Едва он это сказал, я сама впилась в его рот губами, отыскивая языком едва заметные шрамы с внутренней стороны.

— Не верю, что ты мог быть уродлив.

— Ты не видела?

— Нет. Я не видела ничего ужасного и целовала бы тебя даже таким.

— Лгунья.

— А вот и нет. Человека любят не за внешность.

Он перестал смеяться и подмял меня под себя.

— А за что любят людей?

— Не знаю… нет ни одной причины, по которой один человек любит другого. Но любят не красивые глаза или губы. Любовь — это совокупность всего в человеке, когда сводят с ума даже недостатки. Это желание быть всегда рядом. Дышать с ним одним и тем же воздухом.

— Как красиво ты описываешь это чувство.

— Любовь не красивая.

Он смотрел на меня с интересом и гладил мои волосы по бокам от лица.

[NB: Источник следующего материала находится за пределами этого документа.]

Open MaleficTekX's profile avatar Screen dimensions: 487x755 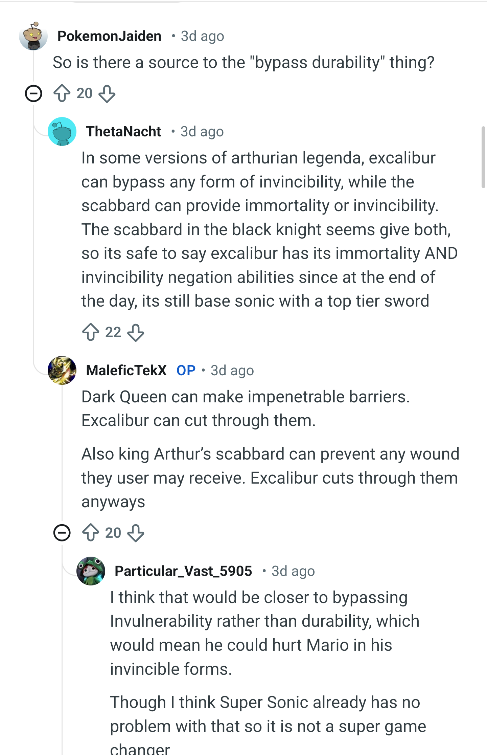[62, 370]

— Но она делает ослепительно красивым того, кого мы любим.

— А маленькая солнечная девочка, оказывается, очень умна.

— То есть раньше ты считал иначе.

— Ну а кем можно считать девушку, подписавшую контракт, не читая условий, и попавшую к сексуальному маньяку в рабство?

Теперь уже не улыбалась я.

— А я в рабстве?

— Конечно. У тебя ведь контракт.

И заставлял забыть, как меня зовут, своими наглыми ласками. Вот эти все мелочи… они заставили меня наивно поверить ему, заставили-таки оказаться той самой дурой… впустить его в свою душу, раскрыть для него сердце, чтобы он разодрал его на ошметки.

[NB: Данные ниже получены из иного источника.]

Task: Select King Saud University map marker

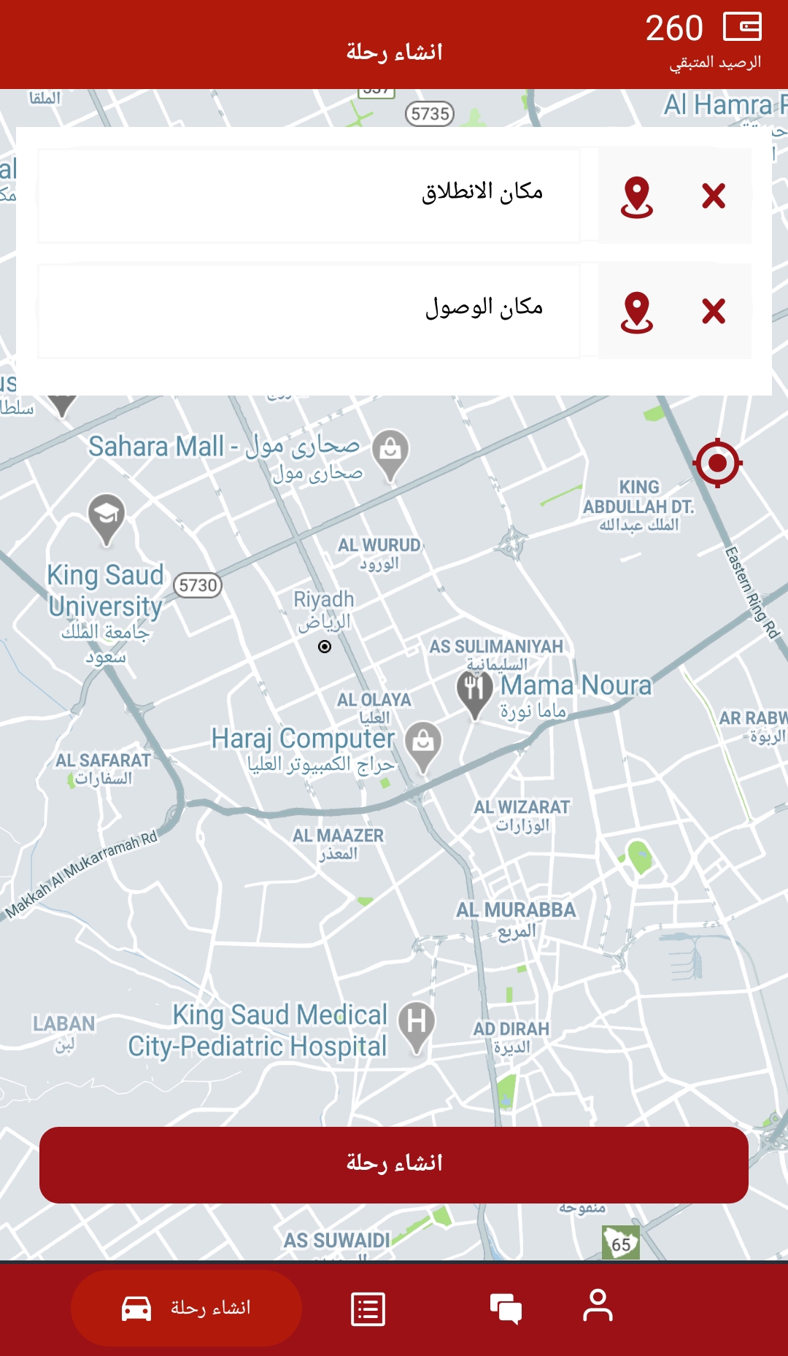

Но это будет потом. Когда я позволю себе и верить ему, и находить оправдание его поступкам, когда совершенно прощу ему все, что он со мной сделал. Да и как можно не простить того, кто прикасается к тебе двадцать четыре часа в сутки, шепчет на ухо грязные пошлые словечки, заплетает волосы, кормит по утрам со своих пальцев и ест с моих. Возит с собой на все приемы. В газетах уже начали пестреть заголовки, что у олигарха Огинского появилась молоденькая женщина совсем не его круга. Иногда мне эти газеты попадались в доме, и я с замиранием сердца смотрела на наши фотографии, где Роман то держал меня за руку, то закрывал собой от репортеров. Он закрывал, а мне как-то по-женски хотелось, чтоб все меня видели с ним, чтоб знали, что я его женщина, а он мой мужчина. Что я не его игрушка, которую прячут дома и играют в нее по ночам.

И еще мне было ужасно странно находиться среди всех этих людей в дорогой одежде, с великолепными причёсками, голливудскими улыбками, пафосными словечками и жеманством, со всем этим лоском, которого я раньше никогда не видела.

«Все они лжецы, малышка. Все они комедианты и лицемеры. Грязные развратники. Которые бдят только чужую благодетель. Здесь нет правды и никогда не было. Поэтому она столь ценная для меня».

Я не сразу поняла, о чем он говорит… поняла гораздо позже. На одном из приемов я услышала, как две женщины говорили обо мне и о Романе в уборной. Те самые женщины, которые мило улыбались, протягивали руки и целовали меня в щеки. Мне казалось, что я нравлюсь окружению Романа. Казалось…

— Видела сегодня пигалицу Огинского? Вырядилась в платье от Шанель. Как свинья в бисере.

Всего лишь час назад она нахваливала мой наряд. Шатенка с большими губами и глубоким декольте на пышной груди.

— Видела. Где только подобрал такую. Наверное, сам ее одевает, там на лицо явная провинциалочка с замашками быдла. Что только нашел в ней.

— Целка, наверное, была. Говорят, из обслуги, или где он там ее откопал. Провинциалочка оказалась более ушлой, чем ты, Валя.

— А мне он зачем, павлин напыщенный. Я замужем.

— Ну до замужества ты засветилась с нашим миллионером под ручку на паре вечеринок.